Hang in there, brother.
This.... Simple and effective.
Not a good day at work, being PSOs we respond to all medicals. Had a 2 month old (presumably) drown most likely due to negligence. I was first on scene and immediatly began cpr. He did not make it.

I have a four month old at home and made the situation really hard to deal with.

I am hoping for some words of advice/encouragement to help deal with this.

Been there, done that......

You can only do the best that you can. We are only humans trying to make a difference. You still have a lot of good left to do, and we all appreciate your efforts.


Absolutely, unequivocally DON'T DRINK!!!

When you absolutely need one after a bad call, that starts you on the slippery slope because you're dealing with it with alcohol instead of talking.

Go find a friend, especially someone who was there and talk it out. If you have a CISM/CISD get that going for everyone involved. If you have EAP, go to that. Do something, but talk it over and take the time you need before you go back to work.
There's a balance.

Don't try to forget it because you can't. When you start thinking about the incident again get busy. Fix that cabinet, stop the leaky faucet. Immerse yourself in the life you have with your family.

However, if you find yourself dwelling on it for hours on end, that's no good. Talk to a professional As has been said, if you are dealing with it well, time is the healer. If not, then everyone needs help at one point or another.

I wish you all the best. Appreciate your loved ones each and every day.
I cant count the number of infant deaths I've been to. Usually the kid is sleeping with mom and or others and gets suffocated, people are just stupid.
You did what you could, but it is a part of our lives that we have to realize and come to grips and accept that we can't save everybody. As a matter of fact, we probably get to save a lot fewer than we don't save... it is that kind of a world.

Sometimes it's circumstances, sometimes, the victim doesn't want to be saved.

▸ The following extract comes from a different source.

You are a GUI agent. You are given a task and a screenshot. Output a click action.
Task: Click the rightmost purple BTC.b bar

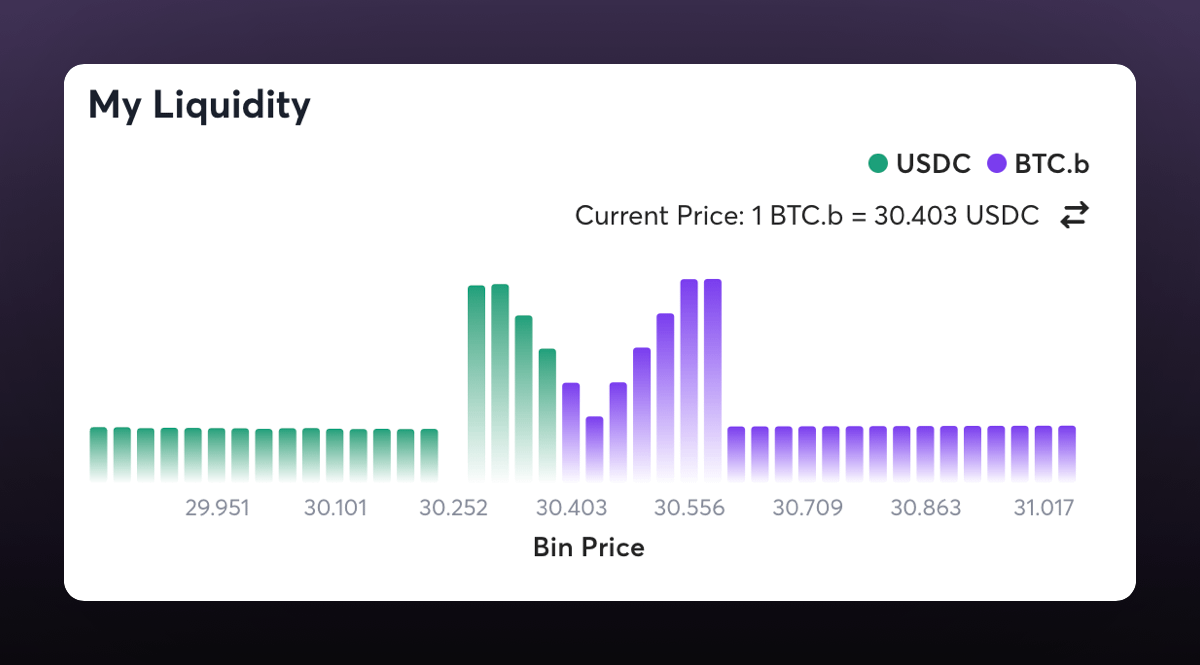[x=1067, y=453]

Sorry to hear, do whatever you need to do to get past it, and do it fast. Don't let it simmer and stew. I've seen some bad cases where the officer thought avoidance was a good policy. It isn't.
Heavenly Father, I thank you for being a loving God, and for being there for us when the evil and senselessness of our world seem to be overwhelming. I ask that you would help our brother who is suffering today find peace, and strength to continue being the guardian and servant that he has chosen as his profession. I believe that you call some of us to this task, and that when we answer the call, you are there for us, even when we don't realize it. Please watch over all of my brothers and sisters who wear the badge. I ask this in the name of Jesus Christ, amen.
blades....give your baby a hug from all of us. You and anyone else who was there need to check on each other (I hope your supervisors are doing this too.). Talk it out.

This happened here about a year ago...negligence. I resisted the overwhelming urge to have the mother inspect the bottom of the full tub from about 15-20 minutes.